El Consejo Coordinador Empresarial (CCE) propuso poner un tope a la Participación de los Trabajadores en las Utilidades (PTU) de 30 días de salario, como parte de los cambios a la iniciativa de subcontratación laboral, lo que representaría el doble de lo que actualmente reciben la mayoría de los trabajadores que reciben esta prestación.

Carlos Salazar Lomelín, presidente del CCE, mencionó que una de las propuestas más importantes en la discusión del outsourcing es poner un tope a la PTU, a fin de atenuar el golpe a las finanzas de las empresas.

Sin embargo, la propuesta del gobierno federal es que el reparto de utilidades sea de 60 días por año, por lo que a principios de año se adherirá el sector obrero a las pláticas de negociación de la iniciativa de subcontratación para encontrar un equilibrio entre 30 y 60 días, sin que impacte a las grandes empresas.

El dirigente empresarial destacó que existe una actitud positiva del gobierno federal, en especial del presidente Andrés Manuel López para atacar un problema añejo de más de 50 años y “que nadie le había querido entrar”, el reparto de utilidades.

“En el caso mexicano es que se habla de 10% (de las ganancias de una empresa) pero sin tope y fue concebido para ayudar a las personas que tienen menos ingresos dentro de las empresas y al final estaba beneficiando a las que tenían mayor cantidad de ingresos en las empresas”, mencionó.

Lo que hemos propuesto y junto con la Secretaría del Trabajo, dijo Carlos Salazar, “es que beneficie a los trabajadores y lo que se reparte en promedio en las empresas industriales son 15 días de salario como reparto de utilidades y nosotros hemos propuesto poner un tope a 30 días”.

Aunque la industria automotriz planteó cambiar el reparto de utilidades por un bono de productividad, que dependa del rendimiento de los empleados, cuya fórmula será presentada en las mesas de análisis de la reforma de subcontratación.

A principios de diciembre se determinó que la discusión de la reforma se aplazaba hasta el periodo ordinario de sesiones del Congreso de febrero del 2021, de modo que a principios de enero se retomarán las negociaciones tripartitas.

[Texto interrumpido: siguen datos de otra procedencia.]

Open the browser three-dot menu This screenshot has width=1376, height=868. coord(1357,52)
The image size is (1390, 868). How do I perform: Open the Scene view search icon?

En tanto, el presidente del CCE dijo: “lo que hay que hacer es que se empiece a discutir y a informar a las empresas sobre cuáles son las figuras de subcontratación que son legales, son la mayoría y sí atacar en modelos que se utilicen de manera inadecuada”.

Otro de los puntos que falta definir es qué pasará con las empresas exportadoras, en especial con las maquiladoras, “y, lo que estamos proponiendo que tengan tratamientos parecidos a los del programa Immex; esto está en la mesa y esperamos acuerdos”.

Salazar Lomelín recordó que la subcontratación se venía platicando con la Secretaría del Trabajo desde el año 2019 y se había llegado hasta el Congreso para atacar el problema de la subcontratación, pero la propuesta del Ejecutivo rompió el acuerdo, al grado de limitar la figura de la subcontratación.